Obiettivo A
Rispondi a queste domande sul brano sulle scuole di ricerca sull'olio, una per riga:
(i) In quali anni il settore attraversava un momento particolarmente rivoluzionario?
(ii) Con quale forma di sostegno l'autore ha iniziato la sua attività lavorativa?
(iii) Dove si trovano costretti a "emigrare" molti ricercatori?
Obiettivo B
Secondo il brano sulle scuole di ricerca sull'olio, perché negli anni 60-70 il settore viveva un momento particolarmente rivoluzionario? Spiegalo in una o due frasi.
Obiettivo C
Riscrivi il tratto del brano sulle scuole di ricerca sull'olio che va da "I meccanismi dello" fino a "fase liquida (HPLC).", mettendo "innovativo" al posto di "rivoluzionario".

Estratto del documento
-*-

Codice Oleario

Le scuole di ricerca sull’olio

Quella italiana nel settore degli oli dalle olive era più avanti nella ricerca analitica sulle sostanze grasse di tutte le altre a livello mondiale, comprese quelle, molto attive, di area anglosassone. Oggi la situazione è molto più livellata a livello internazionale. La crisi economica e le scelte sbagliate dei recenti governi hanno reso più difficile, o rallentato molto, lo sviluppo di una scuola. Molti si trovano costretti loro malgrado a “emigrare” nell’industria o nei laboratori pubblici, in Italia e all’estero

Giovanni Lercker

Le scuole di ricerca sull’olio

I laureati che iniziano a lavorare all’università o in altro centro di ricerca, normalmente entrano in un gruppo di ricerca, usualmente con una borsa di studio oppure, oggi per i più fortunati, come dottorandi di ricerca. Anche al sottoscritto è capitato all’inizio dell’attività lavorativa, di fruire di una borsa di studio e ho avuto la grande fortuna di entrare in un gruppo di ricerca che aveva l’obiettivo di operare nel settore delle sostanze grasse.

I meccanismi dello sviluppo scientifico e culturale di questo settore scientifico attraversavano, negli anni 60-70, un momento particolarmente rivoluzionario in quanto legato alla contemporanea nascita e alla divulgazione di tecniche analitiche strumentali molto importanti: la cromatografia in fase gassosa (GLC o più semplicemente GC) -anche accoppiate alla spettrometria di massa (GC-MS)- e successivamente anche in fase liquida (HPLC).

-*-

Materiale
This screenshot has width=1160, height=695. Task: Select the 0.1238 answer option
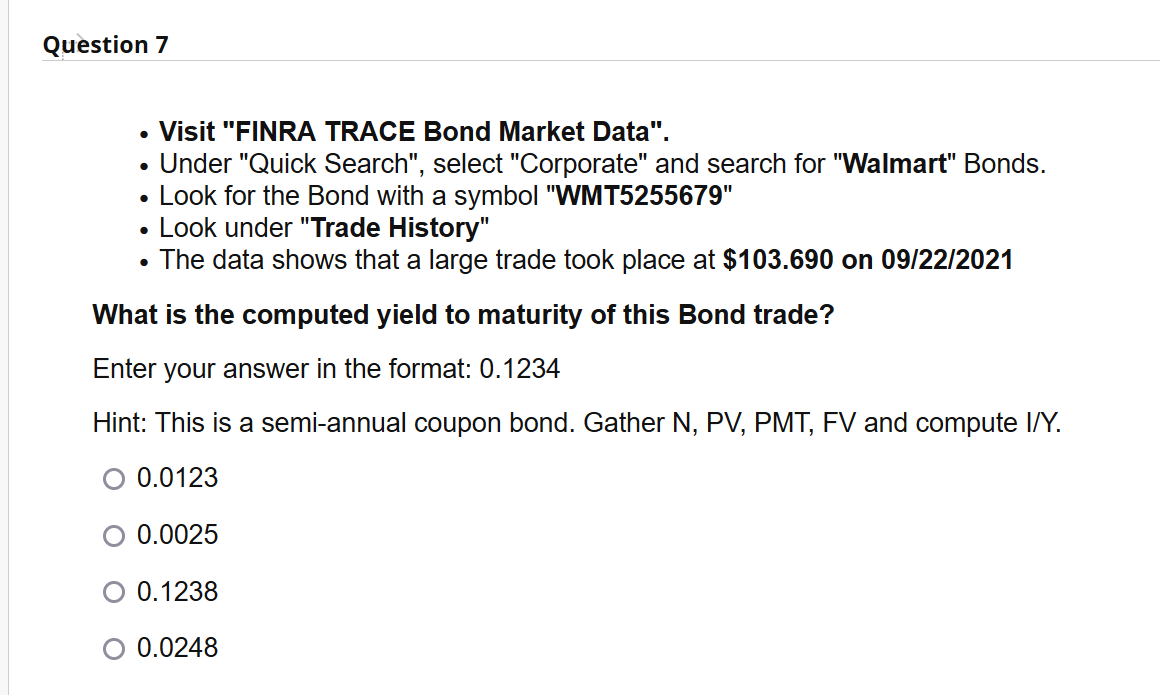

-*-

Risposta completa A
(i) Negli anni 60-70.
(ii) Con una borsa di studio.
(iii) Nell'industria o nei laboratori pubblici, in Italia e all'estero.

Risposta completa B
In quegli anni nascevano e si diffondevano tecniche analitiche strumentali molto importanti. Erano la cromatografia in fase gassosa, anche accoppiata alla spettrometria di massa, e poi quella in fase liquida.

Risposta completa C
I meccanismi dello sviluppo scientifico e culturale di questo settore scientifico attraversavano, negli anni 60-70, un momento particolarmente innovativo in quanto legato alla contemporanea nascita e alla divulgazione di tecniche analitiche strumentali molto importanti: la cromatografia in fase gassosa (GLC o più semplicemente GC) -anche accoppiate alla spettrometria di massa (GC-MS)- e successivamente anche in fase liquida (HPLC).